(Stored data entries)

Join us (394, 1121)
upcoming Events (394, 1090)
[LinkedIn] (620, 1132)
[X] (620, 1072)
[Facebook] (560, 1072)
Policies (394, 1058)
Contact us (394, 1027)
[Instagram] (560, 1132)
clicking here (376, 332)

Directions for this task: Return the data in its entirety, exactly as given.

Task response:
Join us (394, 1121)
upcoming Events (394, 1090)
[LinkedIn] (620, 1132)
[X] (620, 1072)
[Facebook] (560, 1072)
Policies (394, 1058)
Contact us (394, 1027)
[Instagram] (560, 1132)
clicking here (376, 332)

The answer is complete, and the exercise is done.